After a recent visit from family members it dawned on us that some items we buy at grocery stores in Guatemala either look a little different or are stored differently here. To demonstrate this, here's a look at a few things from our pantry.
Yes, this is regular ol' mayo. We have a squeeze bottle in the fridge and we refill it with this bag that we keep out on a shelf. Turns out it's not necessary to store open mayo in the fridge. It contains enough vinegar and/or lemon juice to provide an environment hostile to the development of harmful bacteria. We only put the bottle in the fridge because we prefer to eat it cold.
Even though the fruits and veggies we buy from the market are more or less (uncertified) organic, the water and soil they are grown in is not necessarily sanitary. Fill a few shot glasses with this stuff, mix it with tap water and soak your produce in the solution for a few minutes before eating.
Guatemala grows some of the best coffee in the Americas but try looking for decaf and you'll end up thirsty. Coffee goes through a pretty invasive chemical process in order to have the caffeine removed. This process is not something performed in Guatemala. Instant decaf is all we've found...and coming from Seattle, instant coffee is barely drinkable. Although I had been drinking only decaf in the States, I quickly returned to the dark side (it's just too good here). Mick has held steady and only drinks decaf. Fortunately some friends and family in the States shipped us some Starbucks decaf Via and beans in January (hence the dust on the cap in the pic). However, Mick has found a silver lining to any headaches. That is her excuse to visit her local favorite coffee shop and get an iced caffeinated vanilla latte.

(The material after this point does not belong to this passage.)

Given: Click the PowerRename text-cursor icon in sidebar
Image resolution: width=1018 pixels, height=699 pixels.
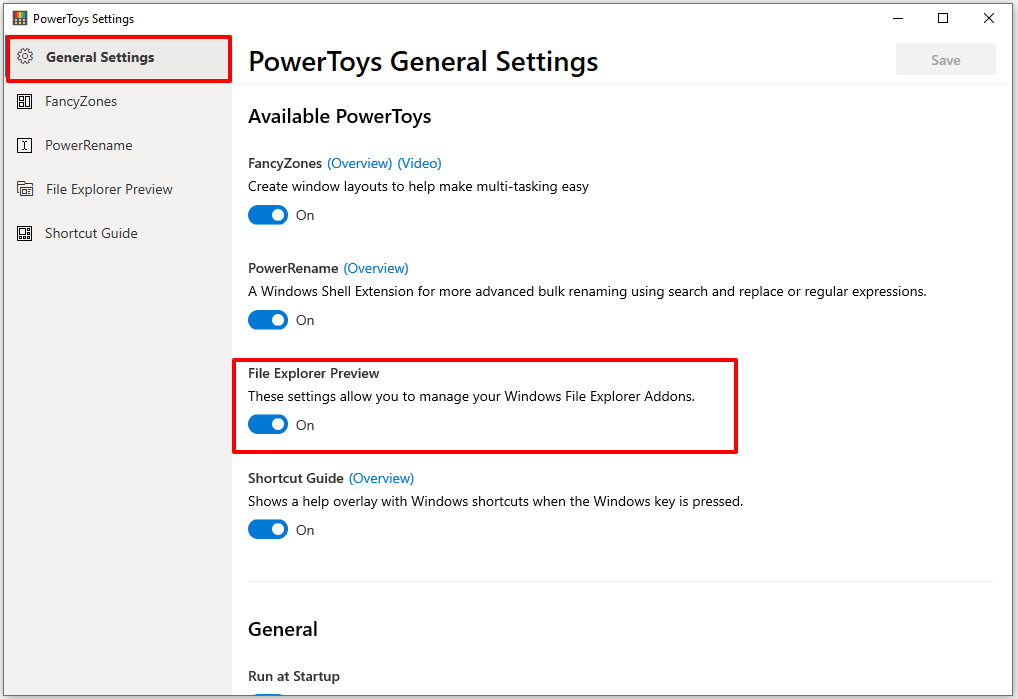Looking at the screenshot, I should [x=24, y=145].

This is a 1 liter box of lactose free skim milk. It has never been refrigerated. Milk is sold in two forms, powder (which we've not tried), and unrefrigerated boxes. Currently we have 6 boxes of milk in our pantry and 1 in the fridge. 6 boxes is only 1.5 gallons. We'll go through it pretty quick.
Yes, it's perfectly safe to keep this sitting out...so long as it is not opened. It's basically a big version of a kids sized juice box. They are well insulated and sealed. Also because they've never been refrigerated or opened they have a good shelf life.
This milk has a two month shelf life. Can you beat that?
It's relative small size (1 liter or 34 ounces) is very helpful to Guatemalan families that may not have a fridge. They open it and drink it that day before it spoils. It's a smart design that works very well for the culture here.
Ritz and Oreo's are easy to find at stores. Our kids love them. The big difference is the inside packaging. The Oreo bag has 12 small bags containing 4 cookies each. On the plus side this helps with portion control and keep them fresher longer, unfortunately it also creates more non-recyclable trash.
We generally buy very fresh eggs and we never store them in the fridge. To many in the US this might seem like a bad idea but it is the norm here. There's a lot of research showing that it does not matter if you refrigerate them or not.
A study conducted in 2013 (full detail here) monitored two batches of eggs (one refrigerated, one not) over a two week period and found no difference between the two.
There are many other studies claiming health benefits for and against refrigeration. We've found only one adverse affect, our eggs are not pre-washed. Eggs sold in the United States are required by the USDA to be rinsed in hot water, dried and sprayed with a chlorine mist almost as soon as they’re laid. We clean our own eggs which often have chicken poop and occasionally small feathers on them. Not exactly appetizing, but you get over it quickly.
Many things in the kitchen are both different...and very much the same. Exploring and accepting the differences is one of the many things that makes life so much fun here.